[PROVIDED RECORDS]:
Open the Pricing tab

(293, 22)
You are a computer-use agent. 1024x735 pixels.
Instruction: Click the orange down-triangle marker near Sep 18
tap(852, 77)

[TASK]: Include both ends. Return the line holding "Instruction: Click the" and all lines after it in the records above, exactly as written.

[RESULT]:
Instruction: Click the orange down-triangle marker near Sep 18
tap(852, 77)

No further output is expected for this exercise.